# algorithm to find products of a set of primes, in order, greater than x

Consider the finite set {2,3,5,...,n}. I am interested in primes but the question could apply to any set of numbers. I want to find all possible products of these numbers in ascending order, and in particular greater than or equal to some number x. Does anyone know a nice algorithm for this?

EDIT to clarify:

Each factor in the input set may be used any number of times.
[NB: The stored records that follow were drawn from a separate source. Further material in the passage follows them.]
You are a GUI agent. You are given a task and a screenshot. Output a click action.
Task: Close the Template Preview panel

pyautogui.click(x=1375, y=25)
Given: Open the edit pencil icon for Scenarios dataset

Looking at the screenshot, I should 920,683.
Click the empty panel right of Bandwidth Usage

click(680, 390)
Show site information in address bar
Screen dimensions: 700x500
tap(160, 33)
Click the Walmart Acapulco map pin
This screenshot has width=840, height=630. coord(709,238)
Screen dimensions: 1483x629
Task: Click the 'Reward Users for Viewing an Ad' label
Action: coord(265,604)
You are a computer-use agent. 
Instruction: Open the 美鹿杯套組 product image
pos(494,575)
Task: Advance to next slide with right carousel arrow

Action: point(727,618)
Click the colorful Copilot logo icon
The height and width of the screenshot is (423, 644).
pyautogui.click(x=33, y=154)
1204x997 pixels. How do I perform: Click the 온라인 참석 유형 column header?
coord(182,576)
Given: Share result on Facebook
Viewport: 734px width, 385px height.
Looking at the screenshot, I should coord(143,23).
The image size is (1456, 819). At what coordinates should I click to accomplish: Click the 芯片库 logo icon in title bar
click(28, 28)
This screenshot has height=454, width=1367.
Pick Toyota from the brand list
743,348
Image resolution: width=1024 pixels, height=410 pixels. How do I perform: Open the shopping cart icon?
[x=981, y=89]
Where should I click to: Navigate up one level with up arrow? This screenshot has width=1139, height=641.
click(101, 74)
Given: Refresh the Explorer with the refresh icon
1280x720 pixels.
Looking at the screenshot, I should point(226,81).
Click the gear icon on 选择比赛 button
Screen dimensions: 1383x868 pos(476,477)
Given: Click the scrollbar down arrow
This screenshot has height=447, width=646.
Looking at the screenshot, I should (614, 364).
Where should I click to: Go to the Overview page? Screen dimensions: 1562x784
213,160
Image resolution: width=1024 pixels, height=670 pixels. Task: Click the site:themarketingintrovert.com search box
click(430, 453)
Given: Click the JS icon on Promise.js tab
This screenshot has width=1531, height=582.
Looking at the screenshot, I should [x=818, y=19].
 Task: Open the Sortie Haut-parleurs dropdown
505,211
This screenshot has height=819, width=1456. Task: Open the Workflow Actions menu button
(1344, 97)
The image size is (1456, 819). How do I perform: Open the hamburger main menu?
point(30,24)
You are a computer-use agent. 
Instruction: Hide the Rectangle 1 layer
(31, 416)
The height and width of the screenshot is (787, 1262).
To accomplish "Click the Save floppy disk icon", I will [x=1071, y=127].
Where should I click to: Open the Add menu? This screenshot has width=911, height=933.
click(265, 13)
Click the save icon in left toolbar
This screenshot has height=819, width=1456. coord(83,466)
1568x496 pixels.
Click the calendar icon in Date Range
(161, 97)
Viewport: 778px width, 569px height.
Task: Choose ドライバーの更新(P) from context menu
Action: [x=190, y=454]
If the input were {2,3,5,7} the output would be {2,3,4,5,6,7,8,9,10,12,14,15,16,18,...}. The algorithm can stop as soon as it produces a result greater than or equal to some number x.

Solution

``````hamm :: [Integer] -> [Integer]
hamm []     = []
hamm (p:ps) = xs        -- e.g. hamm [2,3,5]
where xs = merge (hamm ps)               --   H({p} ∪ ps) = S,
(p : map (p*) xs)       -- S ⊇ {p} ∪ H(ps) ∪ { p*x | x ∊ S }

merge a@(x:xs) b@(y:ys) | x < y     = x : merge xs b
| otherwise = y : merge a ys
merge [] b = b
merge a [] = a
``````

`merge` here doesn't try to eliminate multiples, because there won't be any -- but only in case you're using only the primes in the input:

``````~> take 20 \$ hamm [2,3,5,7]
[2,3,4,5,6,7,8,9,10,12,14,15,16,18,20,21,24,25,27,28]
``````

If not, you need to use `union` instead,

``````union a@(x:xs) b@(y:ys) | x < y     = x : union xs  b
| x > y     = y : union a  ys
| otherwise = x : union xs ys
union [] b = b
union a [] = a
``````

Starting from (above) a given value efficiently might be an interesting challenge. A directly slice-generating code at the bottom of this answer could be taken as a starting point.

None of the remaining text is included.